Duell am Donnerstag: Schreiben oder schieben? Die Sache mit den Klausuren

Jedes Semester stellen wir uns aufs Neue die Frage: Klausuren schreiben oder schieben? Eigentlich möchten wir die vorlesungsfreie Zeit entspannt angehen lassen, da stören Klausuren nur. Und wenn wir zwei Semester länger studieren, ist das doch auch kein Beinbruch, oder? Jan Kischkel und Svenja Kloos sind da geteilter Meinung.

Keine Zeit verlieren!

findet Svenja Kloos.

„Für Statistik lernen? Mache ich morgen! Und zur Not schreibe ich die Klausur eben im nächsten Semester.“ Klarer Fall von Prokrastination, Aufschieberitis. Was ich heute könnt‘ besorgen, das verschieb ich gern auf morgen. Doch damit muss Schluss sein, besonders in puncto Klausuren!
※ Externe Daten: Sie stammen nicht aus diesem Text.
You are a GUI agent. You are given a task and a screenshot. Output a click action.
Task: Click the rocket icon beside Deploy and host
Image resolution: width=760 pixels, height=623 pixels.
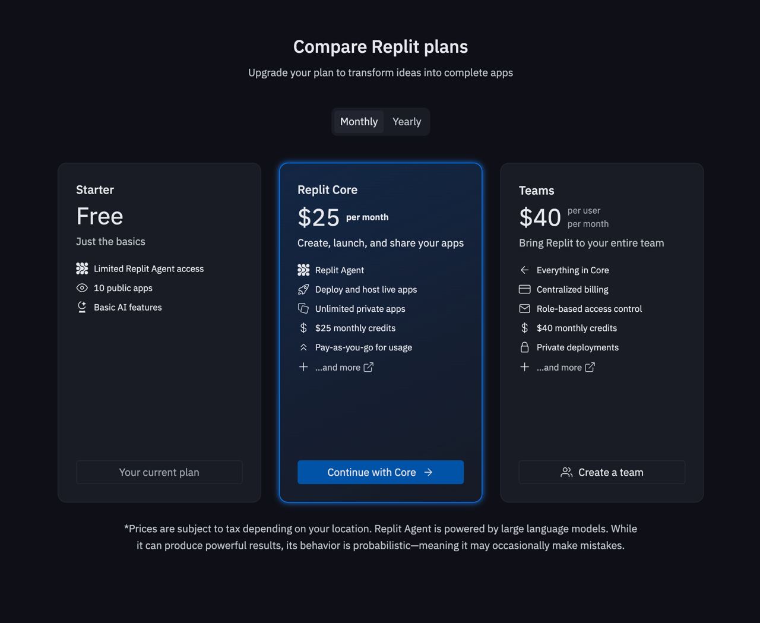303,289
Wer einmal schiebt, tut’s immer wieder

Die Studienordnung ist so konzipiert, dass wir das Studium in einer vorgegebenen Zeit gut schaffen können – samt allen Leistungen, die dazugehören. Natürlich ist es nicht schlimm, durch Klausuren durchzufallen und sie im nächsten Semester zu wiederholen. Aber wer durch eine Klausur durchrasselt und zwei andere schiebt, der wird ein halbes Jahr später gar nicht mehr wissen, wo ihm der Kopf steht. Also wird weiter geschoben, das Studium dauert und dauert, der Teufelskreis schließt sich. Mit der Zeit wird es immer schwieriger, den Rückstand aufzuholen. Manche Prüfungen werden darüber hinaus nur einmal im Jahr angeboten – wieder zwei Semester verschenkt, während die Kommilitonen ihr Studium schon lange beendet haben.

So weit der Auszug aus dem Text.